Let’s pick a concept that Stable Diffusion doesn’t already know for this tutorial. Turns out it knows a lot of stuff, so I had some difficulties picking something unique. But looks like it doesn’t seem to know how to shrug.
So let’s teach it to shrug. Note that even if Stable Diffusion knows about something but doesn’t generate it well or consistently, you can still train LoRA on top of it to strengthen it. I went to the internet and searched for a bunch of royalty-free images of “shrug” as training images. (Don’t sue me please.) You want to collect as many high-quality images as possible of different angles, lighting conditions, and subjects. Though you don’t need that many. For subject training, usually 20 distinct images is fine. For concept, I had pretty good success with about 30 images. We need to preprocess them first to normalize and caption them. Keep in mind that there’s a big difference between Stable Diffusion 1.5- and 2.0+. 1.5- uses 512x512px images, while 2.0+ uses 768x768px images. So if your base model is 1.5 then you need to crop and resize them to 512x512px. Otherwise, if your base model is based on 2.0+ then make sure to use 768x768px images. Conveniently the webui provides a tool to preprocess images. But before we get there, we may want to manually crop images first if the focal point is not centered, because the image preprocessor will center crop by default. It seems to have an auto focal point crop option now, but if you want to focus on a particular concept, you are better off doing it by yourself. Your crop can be pretty rough, just make sure your desired focal point is in the center and remove unrelated contents as much as you can.

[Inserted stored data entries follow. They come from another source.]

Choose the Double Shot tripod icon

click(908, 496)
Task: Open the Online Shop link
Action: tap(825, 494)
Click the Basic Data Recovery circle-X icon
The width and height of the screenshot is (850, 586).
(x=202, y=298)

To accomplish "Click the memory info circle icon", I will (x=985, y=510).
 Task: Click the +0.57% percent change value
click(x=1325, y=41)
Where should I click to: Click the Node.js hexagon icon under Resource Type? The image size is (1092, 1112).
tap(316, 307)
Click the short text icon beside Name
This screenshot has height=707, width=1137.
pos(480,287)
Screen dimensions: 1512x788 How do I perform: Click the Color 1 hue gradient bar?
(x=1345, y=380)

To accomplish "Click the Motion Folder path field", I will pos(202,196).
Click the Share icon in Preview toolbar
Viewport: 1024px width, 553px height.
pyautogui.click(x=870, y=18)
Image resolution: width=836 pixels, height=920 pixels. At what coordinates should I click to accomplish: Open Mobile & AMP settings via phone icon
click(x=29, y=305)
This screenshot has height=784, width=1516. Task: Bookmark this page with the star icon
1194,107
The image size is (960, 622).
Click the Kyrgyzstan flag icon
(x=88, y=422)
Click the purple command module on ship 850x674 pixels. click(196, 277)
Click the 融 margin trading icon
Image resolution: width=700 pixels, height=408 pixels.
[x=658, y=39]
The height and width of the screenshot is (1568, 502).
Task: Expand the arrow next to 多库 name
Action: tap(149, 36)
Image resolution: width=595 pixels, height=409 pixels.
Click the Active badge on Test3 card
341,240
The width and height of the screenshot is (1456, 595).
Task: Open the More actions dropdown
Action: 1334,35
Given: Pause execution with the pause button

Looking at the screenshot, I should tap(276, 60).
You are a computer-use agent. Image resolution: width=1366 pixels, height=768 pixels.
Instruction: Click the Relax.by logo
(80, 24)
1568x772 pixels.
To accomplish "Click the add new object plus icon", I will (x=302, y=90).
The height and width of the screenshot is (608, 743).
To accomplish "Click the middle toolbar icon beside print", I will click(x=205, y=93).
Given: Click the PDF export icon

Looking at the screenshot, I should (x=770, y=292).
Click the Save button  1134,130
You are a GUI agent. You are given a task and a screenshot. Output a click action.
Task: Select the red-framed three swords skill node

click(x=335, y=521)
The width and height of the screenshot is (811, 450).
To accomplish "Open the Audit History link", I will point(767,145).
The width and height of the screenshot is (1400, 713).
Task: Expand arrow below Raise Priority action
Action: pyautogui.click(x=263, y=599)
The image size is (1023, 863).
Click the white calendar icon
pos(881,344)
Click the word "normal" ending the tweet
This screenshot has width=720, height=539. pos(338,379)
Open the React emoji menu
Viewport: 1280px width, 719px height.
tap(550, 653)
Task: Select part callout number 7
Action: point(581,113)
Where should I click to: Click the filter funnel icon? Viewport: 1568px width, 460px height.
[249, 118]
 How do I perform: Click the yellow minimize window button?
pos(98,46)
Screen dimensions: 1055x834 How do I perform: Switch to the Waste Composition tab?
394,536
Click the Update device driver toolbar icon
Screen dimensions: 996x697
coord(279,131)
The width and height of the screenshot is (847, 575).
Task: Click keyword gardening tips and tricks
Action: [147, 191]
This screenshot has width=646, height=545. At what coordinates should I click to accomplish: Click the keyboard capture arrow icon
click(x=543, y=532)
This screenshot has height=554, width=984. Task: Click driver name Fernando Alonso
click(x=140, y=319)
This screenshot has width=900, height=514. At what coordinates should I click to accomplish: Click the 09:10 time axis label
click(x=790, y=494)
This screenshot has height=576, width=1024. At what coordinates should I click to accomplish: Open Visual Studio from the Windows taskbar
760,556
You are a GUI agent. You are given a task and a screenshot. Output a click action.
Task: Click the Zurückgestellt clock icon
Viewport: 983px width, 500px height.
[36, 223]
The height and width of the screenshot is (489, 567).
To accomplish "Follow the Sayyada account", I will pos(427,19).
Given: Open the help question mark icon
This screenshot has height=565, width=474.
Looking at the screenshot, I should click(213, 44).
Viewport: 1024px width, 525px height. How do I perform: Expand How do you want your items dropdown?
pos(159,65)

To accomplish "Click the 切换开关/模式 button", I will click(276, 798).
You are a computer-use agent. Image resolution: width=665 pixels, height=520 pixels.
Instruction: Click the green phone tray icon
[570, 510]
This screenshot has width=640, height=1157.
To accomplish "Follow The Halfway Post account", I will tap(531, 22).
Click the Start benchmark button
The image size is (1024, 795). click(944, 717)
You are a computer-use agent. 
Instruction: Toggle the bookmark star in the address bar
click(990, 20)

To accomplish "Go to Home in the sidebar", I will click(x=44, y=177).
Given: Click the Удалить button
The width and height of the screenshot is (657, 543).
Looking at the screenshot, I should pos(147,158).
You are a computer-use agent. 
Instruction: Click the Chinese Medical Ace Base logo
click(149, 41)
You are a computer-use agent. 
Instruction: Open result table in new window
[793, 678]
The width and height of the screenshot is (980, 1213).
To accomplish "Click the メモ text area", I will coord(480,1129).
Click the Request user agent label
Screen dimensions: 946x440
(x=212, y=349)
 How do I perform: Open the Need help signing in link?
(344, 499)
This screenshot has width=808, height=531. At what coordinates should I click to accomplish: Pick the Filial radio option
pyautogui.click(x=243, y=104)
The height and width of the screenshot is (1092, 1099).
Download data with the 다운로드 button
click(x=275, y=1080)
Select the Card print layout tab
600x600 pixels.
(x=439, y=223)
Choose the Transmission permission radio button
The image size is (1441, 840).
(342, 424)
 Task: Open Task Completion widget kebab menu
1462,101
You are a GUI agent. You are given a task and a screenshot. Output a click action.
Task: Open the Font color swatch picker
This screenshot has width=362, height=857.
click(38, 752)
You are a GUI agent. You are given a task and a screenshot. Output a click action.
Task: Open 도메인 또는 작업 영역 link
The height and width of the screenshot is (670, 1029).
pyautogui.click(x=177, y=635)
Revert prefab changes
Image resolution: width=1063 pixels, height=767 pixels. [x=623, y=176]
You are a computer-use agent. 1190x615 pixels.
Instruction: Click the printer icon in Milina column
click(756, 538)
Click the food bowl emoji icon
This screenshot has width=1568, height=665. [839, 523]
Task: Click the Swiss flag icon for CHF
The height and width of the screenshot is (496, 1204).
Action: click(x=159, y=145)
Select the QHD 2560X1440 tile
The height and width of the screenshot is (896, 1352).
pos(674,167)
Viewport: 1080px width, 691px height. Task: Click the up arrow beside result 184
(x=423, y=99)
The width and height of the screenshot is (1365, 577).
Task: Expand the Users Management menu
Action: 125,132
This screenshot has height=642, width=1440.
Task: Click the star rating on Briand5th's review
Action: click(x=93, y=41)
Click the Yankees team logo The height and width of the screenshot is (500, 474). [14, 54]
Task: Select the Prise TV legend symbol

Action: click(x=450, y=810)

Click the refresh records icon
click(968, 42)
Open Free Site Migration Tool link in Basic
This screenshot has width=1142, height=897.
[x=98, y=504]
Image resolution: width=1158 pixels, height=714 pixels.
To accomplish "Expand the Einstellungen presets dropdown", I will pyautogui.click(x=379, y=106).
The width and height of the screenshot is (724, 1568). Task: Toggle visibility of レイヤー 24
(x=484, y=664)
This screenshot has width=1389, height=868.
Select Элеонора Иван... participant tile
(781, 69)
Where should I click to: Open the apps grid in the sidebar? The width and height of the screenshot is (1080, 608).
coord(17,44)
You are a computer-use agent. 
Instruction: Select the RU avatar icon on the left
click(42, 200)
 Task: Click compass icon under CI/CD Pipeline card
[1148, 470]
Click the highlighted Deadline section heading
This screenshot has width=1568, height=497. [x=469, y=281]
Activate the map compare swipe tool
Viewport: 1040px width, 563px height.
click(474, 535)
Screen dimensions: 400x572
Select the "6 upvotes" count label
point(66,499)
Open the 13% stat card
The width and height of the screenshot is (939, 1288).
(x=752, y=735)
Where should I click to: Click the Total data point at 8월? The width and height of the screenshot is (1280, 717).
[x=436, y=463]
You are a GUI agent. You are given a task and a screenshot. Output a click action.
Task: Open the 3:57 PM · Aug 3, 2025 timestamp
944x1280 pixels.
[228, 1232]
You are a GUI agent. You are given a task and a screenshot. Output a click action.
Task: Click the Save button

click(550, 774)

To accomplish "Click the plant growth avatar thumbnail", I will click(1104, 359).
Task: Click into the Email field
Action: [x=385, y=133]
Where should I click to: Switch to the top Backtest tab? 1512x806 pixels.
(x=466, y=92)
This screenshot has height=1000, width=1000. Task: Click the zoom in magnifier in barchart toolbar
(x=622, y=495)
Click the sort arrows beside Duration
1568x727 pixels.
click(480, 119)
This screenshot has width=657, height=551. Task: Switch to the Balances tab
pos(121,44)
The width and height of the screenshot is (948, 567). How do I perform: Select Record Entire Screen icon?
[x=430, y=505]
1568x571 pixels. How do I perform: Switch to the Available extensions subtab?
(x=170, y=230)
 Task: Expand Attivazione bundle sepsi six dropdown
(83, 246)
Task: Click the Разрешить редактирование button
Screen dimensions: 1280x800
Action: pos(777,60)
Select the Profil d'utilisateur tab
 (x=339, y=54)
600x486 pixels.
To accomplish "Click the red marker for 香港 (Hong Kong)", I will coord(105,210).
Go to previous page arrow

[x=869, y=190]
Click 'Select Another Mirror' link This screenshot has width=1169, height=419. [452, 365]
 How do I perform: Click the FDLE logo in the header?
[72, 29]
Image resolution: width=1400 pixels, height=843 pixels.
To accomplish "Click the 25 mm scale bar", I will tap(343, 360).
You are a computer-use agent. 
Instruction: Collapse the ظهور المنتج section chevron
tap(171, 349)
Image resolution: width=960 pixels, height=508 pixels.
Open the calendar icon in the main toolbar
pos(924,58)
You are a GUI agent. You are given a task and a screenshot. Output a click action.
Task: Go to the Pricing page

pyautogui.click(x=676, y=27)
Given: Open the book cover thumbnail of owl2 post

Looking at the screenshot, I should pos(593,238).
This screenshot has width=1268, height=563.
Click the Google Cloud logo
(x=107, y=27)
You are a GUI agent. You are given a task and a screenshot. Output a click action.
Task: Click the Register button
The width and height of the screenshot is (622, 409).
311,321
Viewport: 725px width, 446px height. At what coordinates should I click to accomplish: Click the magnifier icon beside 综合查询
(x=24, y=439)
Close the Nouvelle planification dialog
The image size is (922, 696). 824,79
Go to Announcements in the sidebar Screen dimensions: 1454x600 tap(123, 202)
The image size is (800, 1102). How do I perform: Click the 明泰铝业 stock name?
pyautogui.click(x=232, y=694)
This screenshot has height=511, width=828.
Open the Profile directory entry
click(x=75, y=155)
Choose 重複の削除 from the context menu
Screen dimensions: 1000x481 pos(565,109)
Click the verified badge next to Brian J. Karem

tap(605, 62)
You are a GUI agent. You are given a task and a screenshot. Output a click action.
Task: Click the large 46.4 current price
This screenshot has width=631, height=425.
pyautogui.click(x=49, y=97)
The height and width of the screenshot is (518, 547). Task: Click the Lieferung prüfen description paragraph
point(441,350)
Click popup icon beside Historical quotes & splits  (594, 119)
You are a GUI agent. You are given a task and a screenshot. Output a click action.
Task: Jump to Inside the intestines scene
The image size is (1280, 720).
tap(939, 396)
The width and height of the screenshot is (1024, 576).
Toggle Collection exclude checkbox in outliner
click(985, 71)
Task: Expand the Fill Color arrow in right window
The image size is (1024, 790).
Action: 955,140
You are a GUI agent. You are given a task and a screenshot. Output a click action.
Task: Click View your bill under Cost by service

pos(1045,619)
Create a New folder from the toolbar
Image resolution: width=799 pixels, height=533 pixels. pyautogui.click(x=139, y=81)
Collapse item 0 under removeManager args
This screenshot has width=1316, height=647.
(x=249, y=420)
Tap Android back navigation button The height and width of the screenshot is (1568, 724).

In the webui, go to Train -> Preprocess images. Enter your image directory and an output directory. Make sure you select the right output resolution. Since I’m going to train on top of Stable Diffusion 1.5, so I need to use 512x512px. I usually check Create flipped copies if the sample images are highly asymmetrical and you don’t want the model to only know how to draw one side. Also, check Use BLIP for caption to auto caption images. If you are training on an anime model, check Use deepbooru for caption instead. Click Preprocess and let it do its work.
Once it finishes, go to the output directory and double check if the images are cropped in a desirable way. Feel free to delete any that you believe no longer present the focal concept well. We are ready to train.
Start Training
UPDATE I have an updated post about this.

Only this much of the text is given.